In an interview with The Poynter Institute, USA Today Network president and associate publisher of USA Today Maribel Wadsworth discussed the new project.
Utilizing its deep network of 109 news publications spanning the country, the news organization is in a unique position to tell stories from that legendary year.
Wadsworth stated in the interview: “Even as the events reshaped our nation, each of these events made their lasting mark in our cities — and those singular perspectives lend a dimension to this coverage that few others could replicate.”

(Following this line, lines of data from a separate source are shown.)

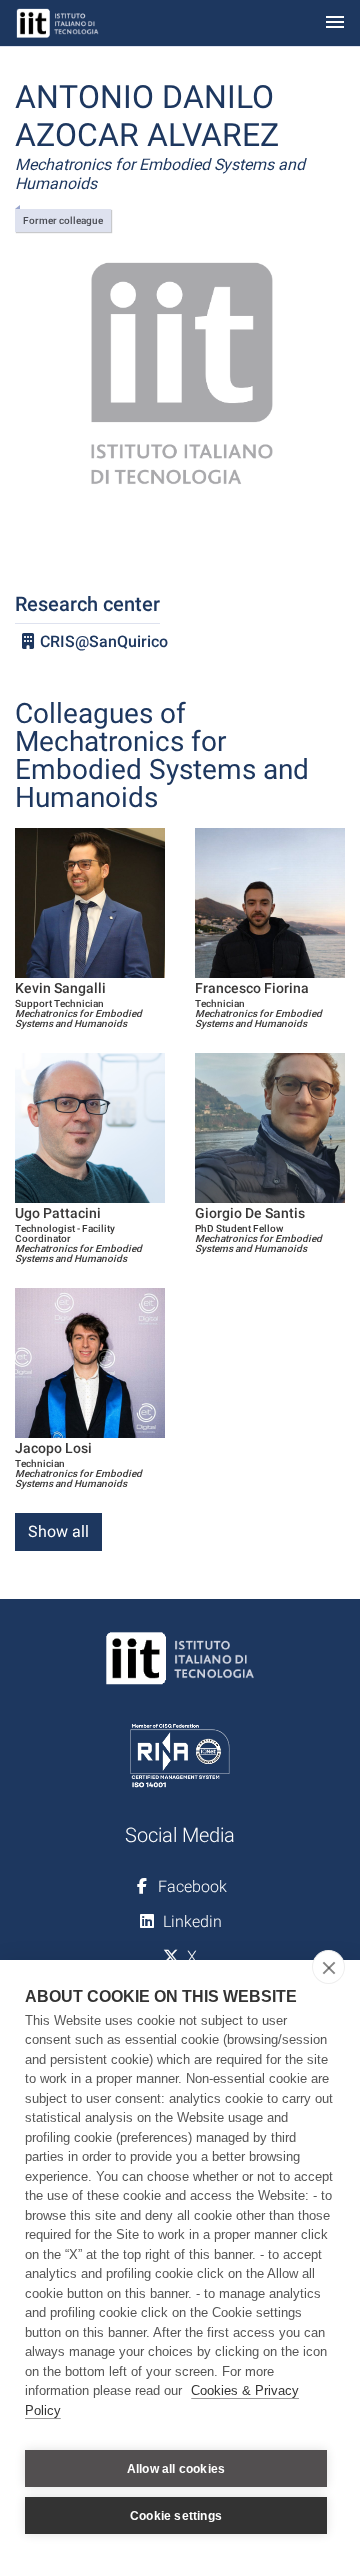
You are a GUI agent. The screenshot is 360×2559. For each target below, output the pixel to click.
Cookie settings (176, 2516)
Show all (58, 1531)
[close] (328, 1967)
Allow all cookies (176, 2469)
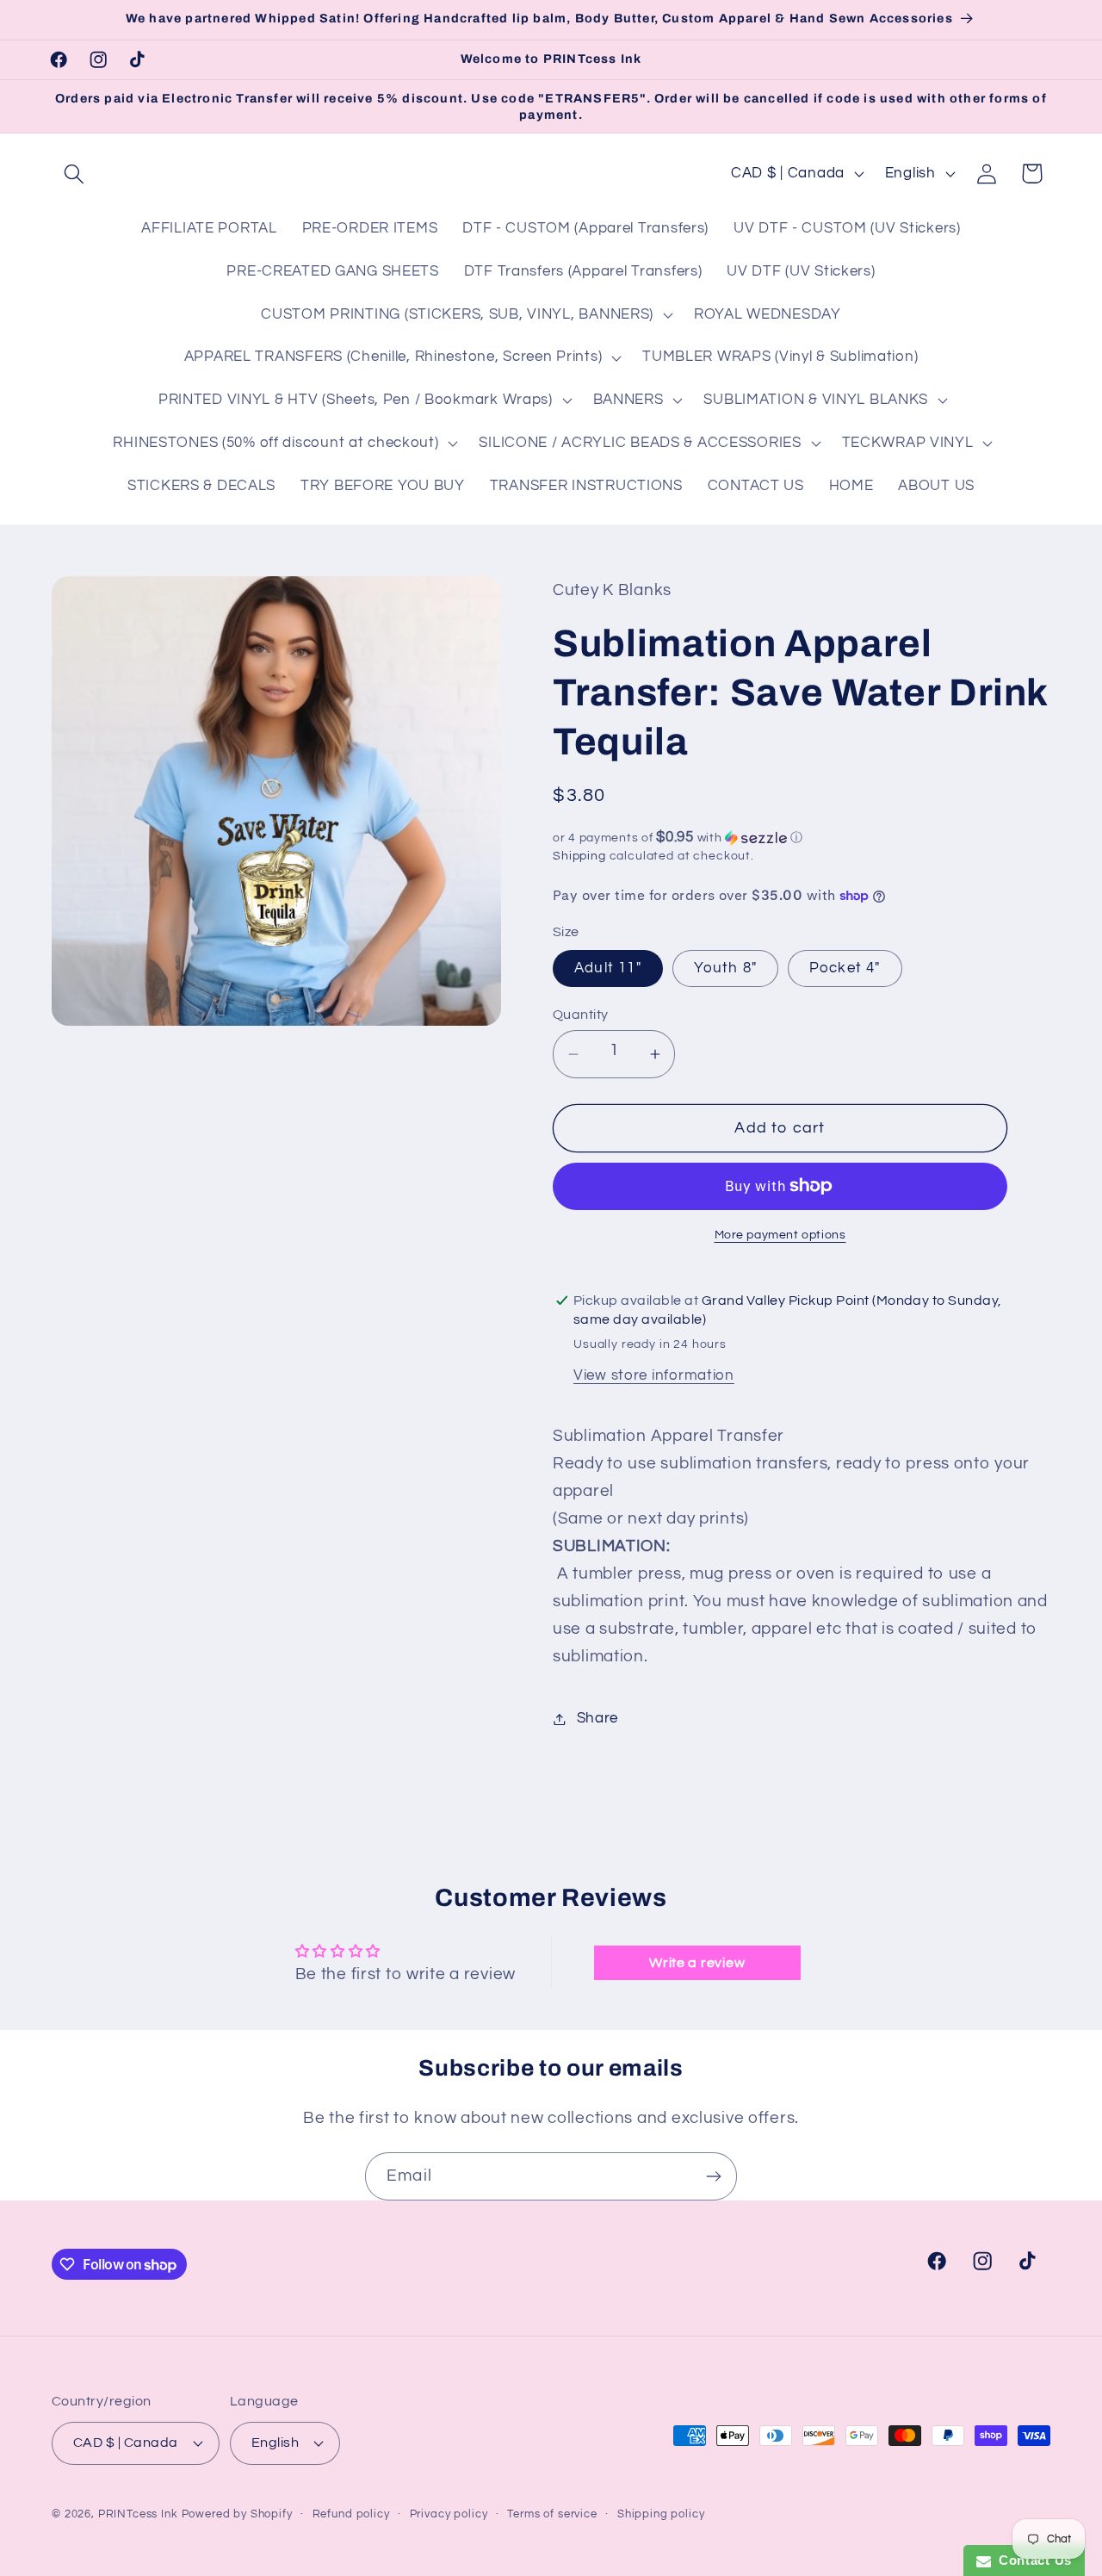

The series will use news teams from around the USA Today Network to release monthly chapters highlighting some of the most iconic moments from that year. The project began with the anniversary of the assassination of Martin Luther King, Jr., which a Tennessee team covered extensively.
The upcoming months include stories about the space program’s rise at the Kennedy Space Center covered by Florida Today, Muhammed Ali’s Vietnam War protest at the The Courier-Journal in Louisville and a look at the assassination of Robert F. Kennedy through exclusive interviews at The Desert Sun in Palm Springs, California.
At a time when local newspapers are struggling under shrinking budgets and heightened competition, the 1968 project offers a chance for The USA Today Network to show readers why regional reporting is so critical.
According to Wadsworth, the editorial and design teams collaborating on the project will spend the final part of the year exploring 50 years into the future with stories about 2068.